▶ SET EXERCISE
Copy the lines below word for word, omitting the pictures.

▶ DATA PROVIDED
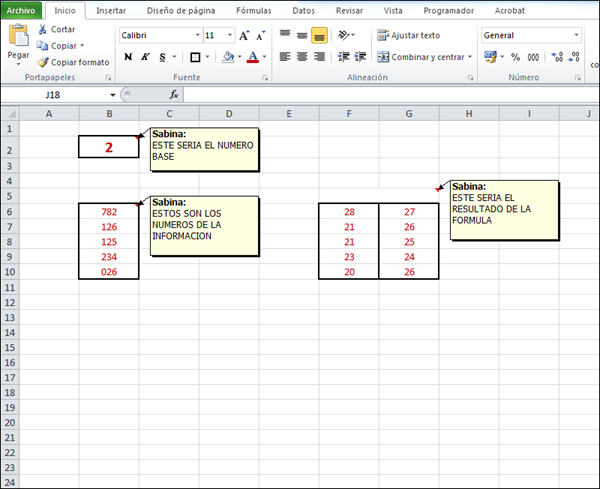Screen dimensions: 600x489
Task: Open the Calibri font name dropdown
Action: 195,35
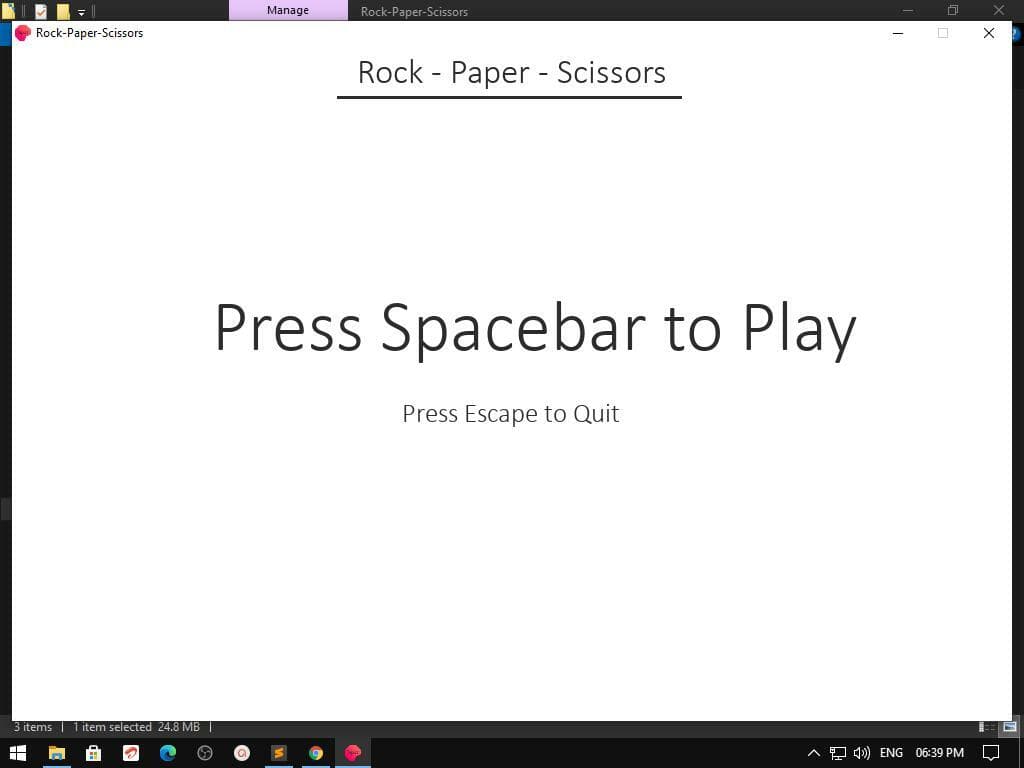
Task: Open the Windows Start menu
Action: tap(18, 753)
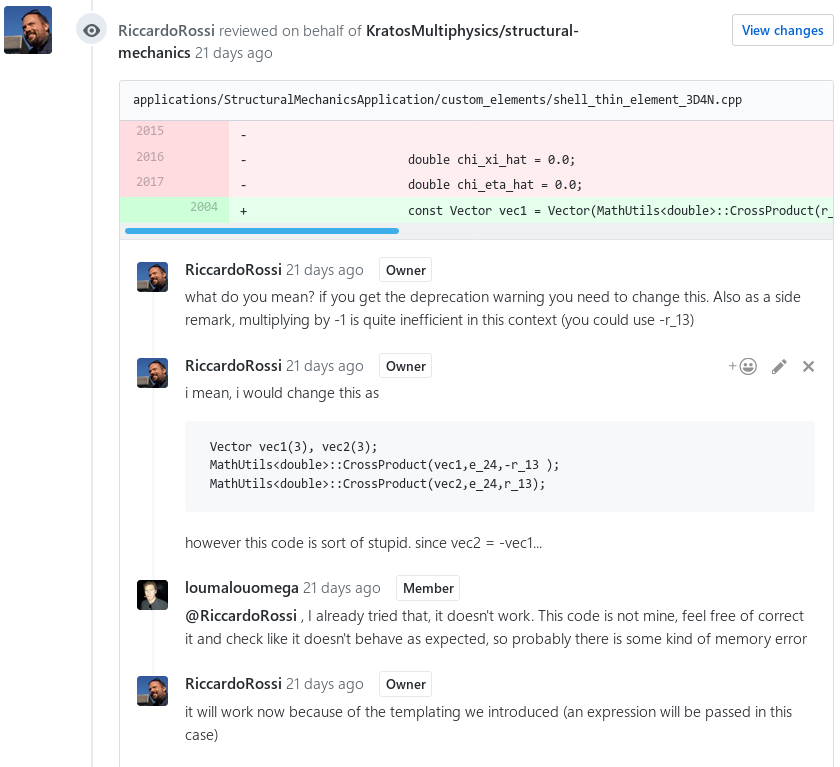Screen dimensions: 840x767
Task: Open loumalouomega's profile by clicking the username
Action: (242, 588)
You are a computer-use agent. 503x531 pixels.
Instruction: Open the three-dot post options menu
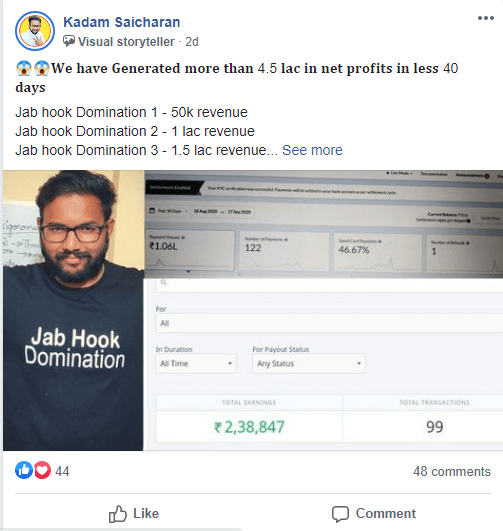click(x=485, y=18)
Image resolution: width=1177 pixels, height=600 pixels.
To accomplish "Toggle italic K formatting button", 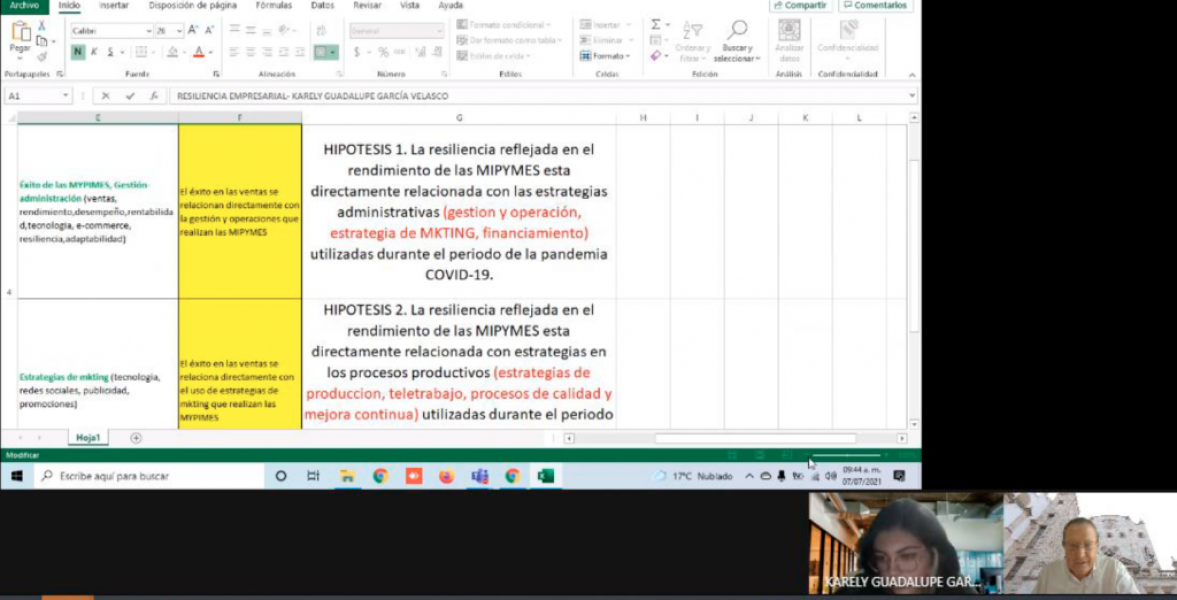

▶ SOLUTION FOR THIS EXERCISE
Screen dimensions: 600x489
Task: Open the Calibri font name dropdown
Action: 195,35
Task: Open the Windows Start menu
Action: tap(18, 753)
Screen dimensions: 840x767
Task: Open loumalouomega's profile by clicking the username
Action: (242, 588)
You are a computer-use agent. 503x531 pixels.
Instruction: Open the three-dot post options menu
click(x=485, y=18)
Image resolution: width=1177 pixels, height=600 pixels.
To accomplish "Toggle italic K formatting button", 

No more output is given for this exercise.